Au terme de l'étude, le pourcentage de patients atteignant l'objectif HbA1c < 7 % était statistiquement plus élevé dans le groupe Lantus (66 %) que dans le groupe hygiéno-diététique (38 % ; p < 0,0001), ainsi que celui des patients ayant un taux d'HbA1c < 6,5 % (34 % dans le groupe Lantus contre 11 % dans le groupe hygiénodiététique ; p < 0,0001). Les patients soumis aux mesures hygiéno-diététiques avaient perdu davantage de poids que ceux traités par Lantus (– 2,5 kg ± 3,2 kg contre + 0,9 kg ± 2,9 kg ; p < 0,0001) et avaient présenté moins d'épisodes d'hypoglycémie (2 épisodes/patient/année contre 4,2 ; p < 0,0001) ; il n'y avait cependant pas de différence significative concernant les hypoglycémies sévères qui ont été rarissimes.
«Les résultats de l'étude TULIP démontrent l'intérêt de suivre les recommandations des sociétés américaines et européennes en débutant en temps opportun un traitement par insuline basale», a commenté le Pr André Grimaldi (Paris).
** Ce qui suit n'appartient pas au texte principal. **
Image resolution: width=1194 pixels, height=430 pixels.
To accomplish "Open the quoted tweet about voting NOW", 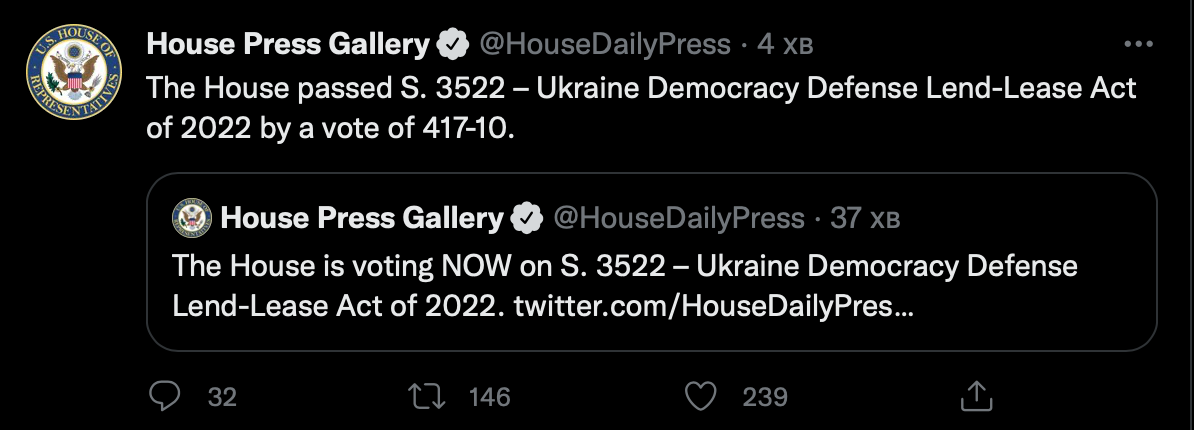I will point(652,262).
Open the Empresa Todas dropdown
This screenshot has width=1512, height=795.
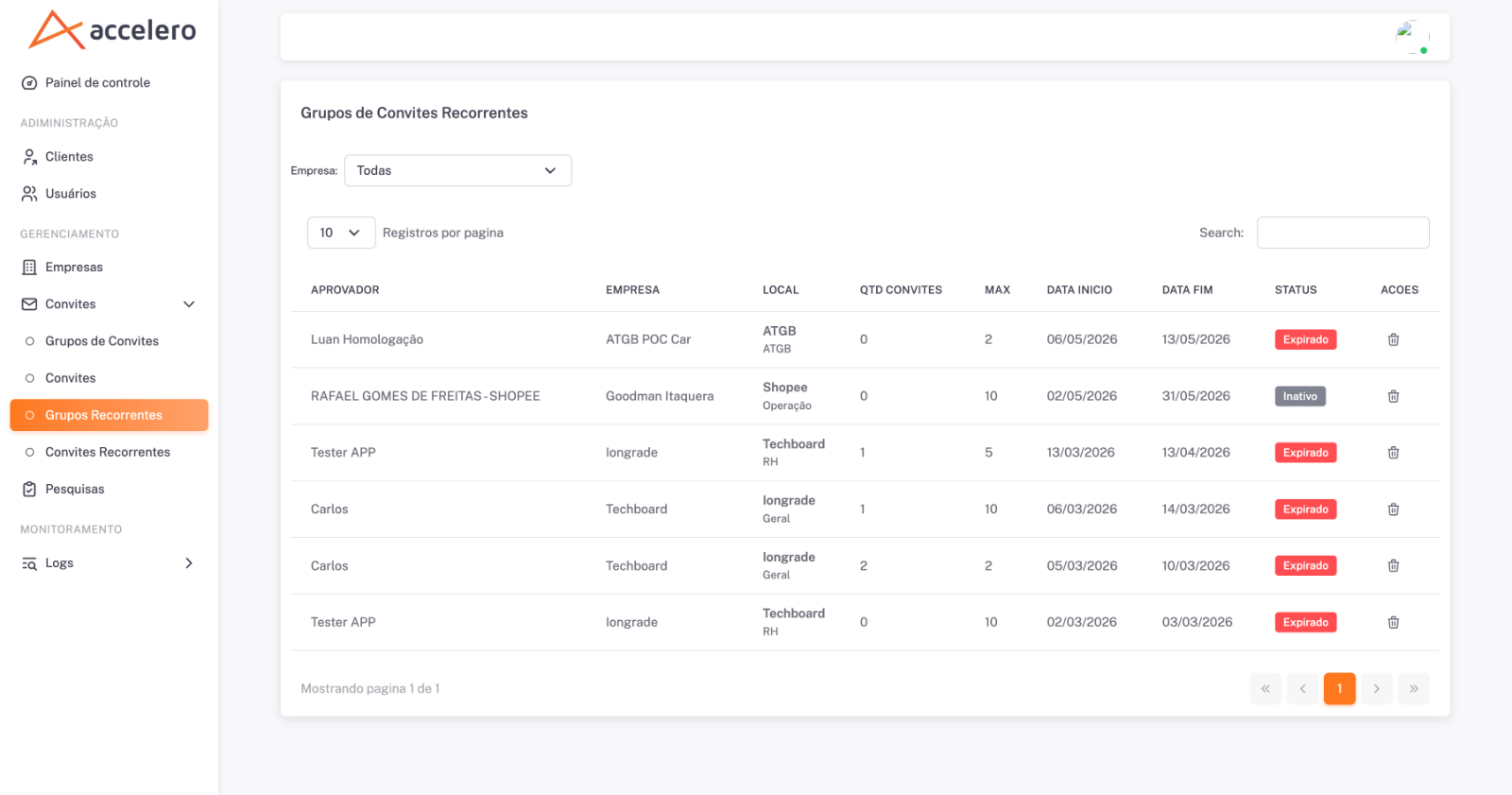pos(457,170)
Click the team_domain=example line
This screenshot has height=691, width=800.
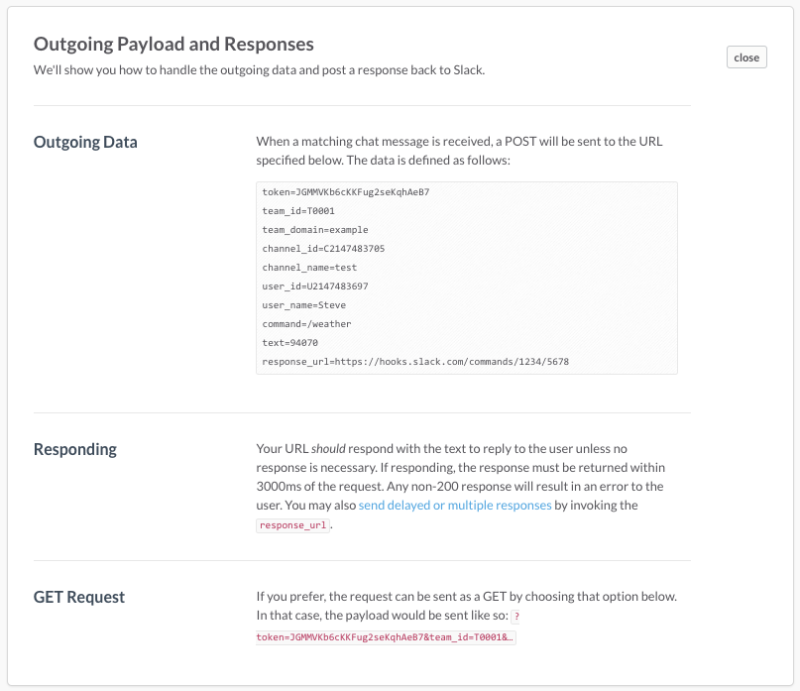click(x=315, y=230)
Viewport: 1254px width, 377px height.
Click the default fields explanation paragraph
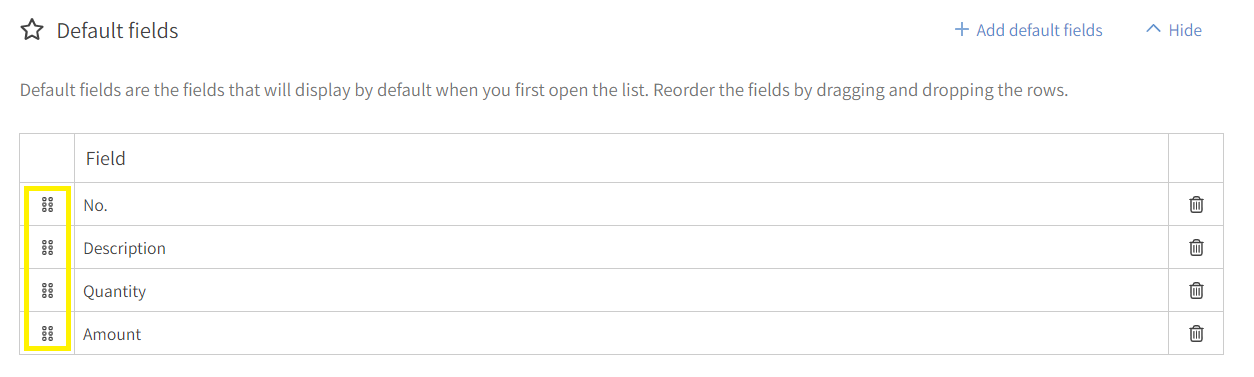(x=544, y=90)
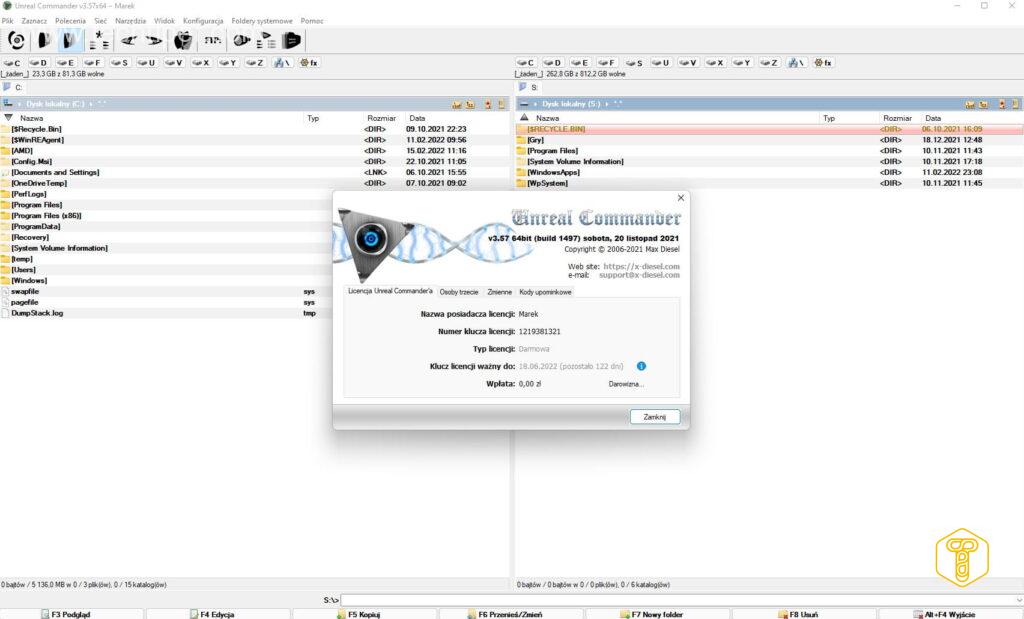Switch to the Osoby trzecie tab
Image resolution: width=1024 pixels, height=619 pixels.
(x=460, y=292)
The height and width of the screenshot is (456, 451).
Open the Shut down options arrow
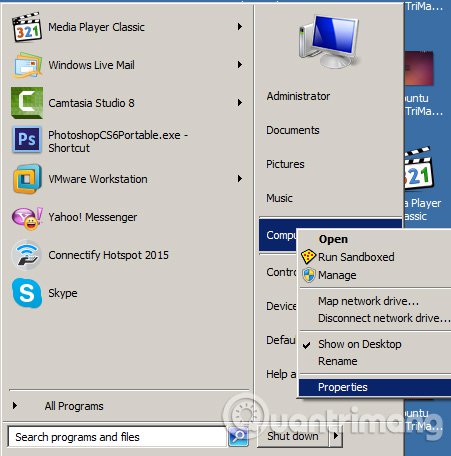click(x=335, y=436)
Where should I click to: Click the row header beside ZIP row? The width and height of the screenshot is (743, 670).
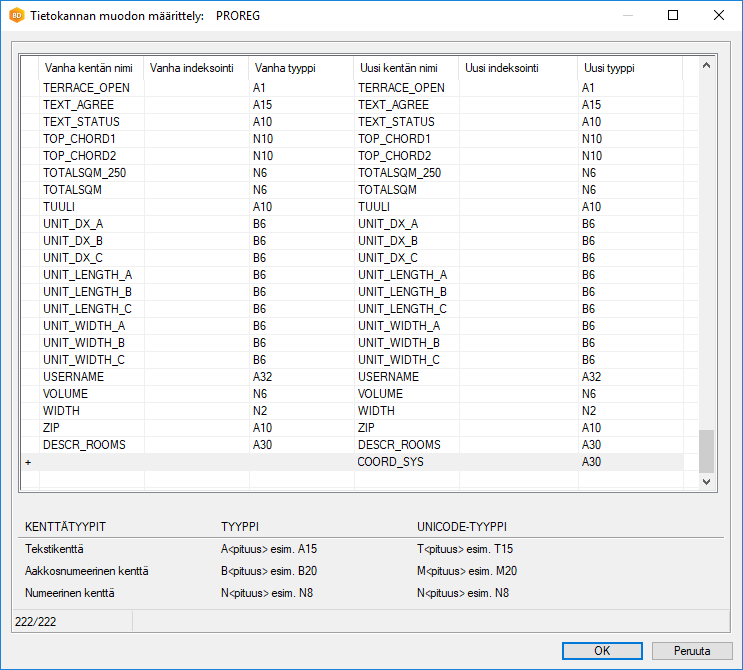29,428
D'après la présentation affichée « Initiation of Insulin Glargine versus Lifestyle Management in People with Type 2 Diabetes and A1c of 7-8% » JF. Blickle et coll. Strasbourg France et la communication de David N. Nathan lors du symposium « Goals of Therapy in Hyperglycemia and Diabetes » parrainé par sanofi-aventis.